Good news from what I can see… Tom is doing better. His eyes seem almost unnaturally large all of a sudden, maybe because he was squinting so often for a week or more before. He takes his medicine well … this includes 4 to 6 drops of one medicine in each eye per day, AND 2 drops of another medicine in each eye. He’s such a good pumpkin!
School starts again next week for me. I have been struggling over the whole goals thing. I began registering with the University of Phoenix for my degree in IT, but got side-tracked when I checked out CEI and registered for a series of certificated programs with them in MicroSoft (the devil’s) software. Ugh… at least it could mean a better position for me someday.
The balances for the Culinary Career v. Information Technology is perilous because I am starting from the bottom in one and have an established hiostory in the other. There is some security in cooking, but it is not work for the cereberally inclined. I like to use my brain and I feel like I am in a mental vacuum.
Fact is… a lot of people in this industry are basically ignorant, self-indulgent, needy people with more mental scars than psychologiest or sociologists. The out of control Id in these poeple sucks. I got caught up in a lot of that in school… it clouded my goals and feeling toward some people. I also started looking to other people more for approval and was being extremely tough on myself. I guess I decided I did not need that.

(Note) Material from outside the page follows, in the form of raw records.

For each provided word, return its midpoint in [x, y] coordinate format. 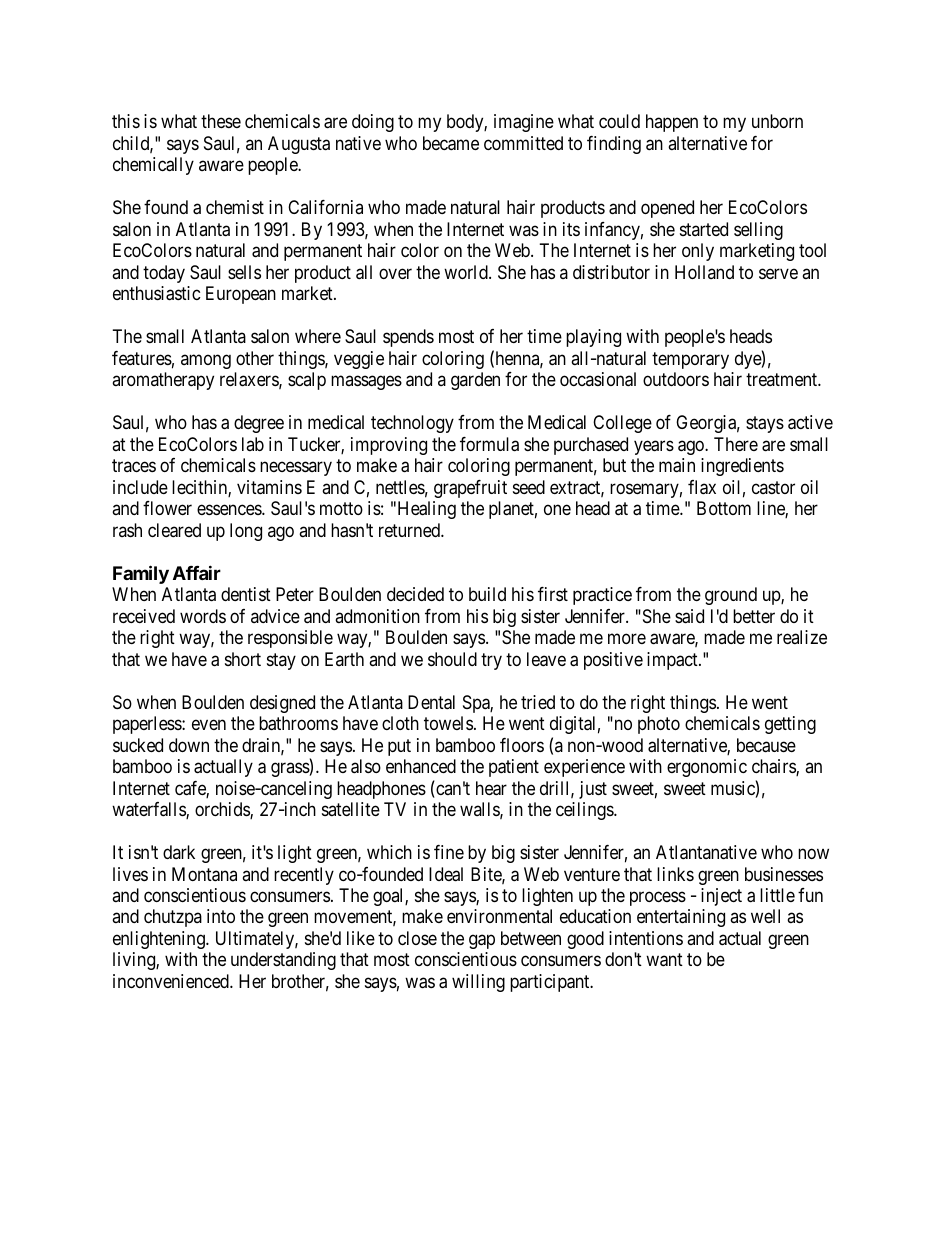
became [451, 143]
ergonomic [707, 768]
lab [253, 444]
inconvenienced [172, 981]
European [241, 295]
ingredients [742, 467]
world [467, 272]
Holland [704, 272]
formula [489, 444]
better [754, 616]
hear [491, 788]
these [221, 121]
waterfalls [149, 810]
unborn [777, 121]
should [452, 659]
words [203, 616]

There are some remarkable and fun things about cooking, but I think without that monkey on my back it frees me up. I do not need to shudder when a supervisor is ticked off over something or sink into the shadows when one more chef is having one more mood swing. I am over it as of now.
So, I already began looking for a new job. I would like to stay in the Venetian for a while? Maybe get into their IT department, but therein lies a new mystery. How? I have been paying attention to the people working there and spotting the IT poeple though we are far removed from them.
Anyway, I hope I am making the right turn. What about my goal to open my own restaurant? It’s still there, but it will come to life maybe a long way down the road?